L’Université de Neuchâtel mise sur la flexibilité avec son futur bâtiment « Univers »

«Dès le 20 avril, Neuchâtel lancera le chantier d’un nouveau bâtiment universitaire baptisé « Univers ». Ce projet ambitieux à près de 160 millions de francs vise à absorber la croissance du nombre d’étudiants, à renforcer l’attractivité de l’institution et à s’adapter aux nouvelles pratiques pédagogiques.»

Record de fréquentation pour l’Université de Neuchâtel, mais…

L’Université de Neuchâtel accueille actuellement 4549 étudiantes et étudiants, soit 35 de plus qu’une année auparavant, un record. «Pour 2026, nous nous attendons à une subvention fédérale stable», indique ainsi Fabian Greub, secrétaire général de l’Université de Neuchâtel. «Nos craintes concernent davantage la situation à partir de 2027, car la Confédération est en train de discuter de mesures d’économies qui pourraient entraîner des reculs de financement de plusieurs millions pour notre université, tant dans le domaine de la formation que dans celui de la recherche.»

Selon Arcinfo, «si ces coupes sont validées par les Chambres fédérales, elles auront très probablement des conséquences sur le niveau des taxes d’inscription facturées aux étudiantes et étudiants, ainsi que sur les budgets des universités et des cantons qui les subventionnent»

France: «Les nouveaux Masters, manne pour les écoles»

«Ecoles de management et d’ingénieurs ne cessent d’inventer des formations pour gagner de nouvelles parts sur un marché de plus en plus concurrentiel. […] « Pour faire face à la baisse démographique étudiante en France, nous devons attirer des talents internationaux dans nos établissements », explique Thomas Maurer, directeur de Centrale Lille.

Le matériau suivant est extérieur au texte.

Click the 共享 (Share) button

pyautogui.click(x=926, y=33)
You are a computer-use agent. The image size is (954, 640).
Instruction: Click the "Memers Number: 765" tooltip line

Une analyse partagée par tous les responsables d’école interrogés.

France : développement démographique et conséquences pour l’éducation supérieure

Les effectifs sont encore abondants dans les universités. Mais la baisse démographique va bousculer leur offre, le nombre de bacheliers devrait diminuer d’ici à 2033. «Dans 18 ans, il y aura 20 à 25 % de flux entrants d’étudiants sur le marché en moins », soulignait récemment Sébastien Vivier-Lirimont, directeur associé du cabinet spécialisé Headway, devant la Conférence des grandes écoles. Selon l’autrice de l’article, «La plupart des présidents d’université ne pensent pas encore à la baisse des effectifs.» Par ailleurs,  «Un autre défi attend les universités : la hausse des départs en retraite d’enseignants-chercheurs (+53 % sur la période 2021-2029, dont +97 % en sciences).»

Coupes budgétaires lors d’une période de croissance

Selon les calculs de l’OFS, il y aura une augmentation de 17% du nombre d’étudiant-es universitaires d’ici 2033, «ce qui accentue le manque d’espace dans les universités». Les universités et EPF craignent une perte de la qualité des études si les moyens ne sont pas adaptés à cette demande croissante. Et elles sont presque univoques à rejeter un autre outil permettant de limiter le nombre d’étudiant: une augmentation des taxes d’études.

«Il faut donc plus d’argent. Dans la Berne fédérale, les choses vont plutôt dans une autre direction. Dans le cadre du plan Gaillard, des coupes dans le financement des hautes écoles sont également prévues.» (20 minutes)

Selon la Basler Zeitung, on ignore encore ce que les universités pensent de la proposition [du plan Gaillard] de doubler les taxes d’études pour alléger le budget fédéral – dans le jargon de l’économie, «renforcer le financement des hautes écoles cantonales par les usagers».

Un record d’inscriptions à l’UNIGE

A l’Université de Genève, «3068 débutant-es de bachelor ont rejoint l’UNIGE en septembre dernier et 1104 nouveaux/elles entrant-es ont opté pour une des filières de master proposées par l’institution, soit, respectivement, une augmentation de +13,3% et +19,4% par rapport à 2023.»

«Nous étions accoutumé-es à une augmentation régulière des effectifs depuis la fin des années 2000. Désormais [depuis la pandemie en 2020] chaque rentrée amène son lot de surprises», affirme Véronique Produit du Bureau des données institutionnelles et décisionnelles. «Ce chamboulement pourrait indiquer une modification des habitudes du corps estudiantin à l’échelle globale, les possibilités de mobilité académique s’étant accrues depuis la fin de la pandémie.»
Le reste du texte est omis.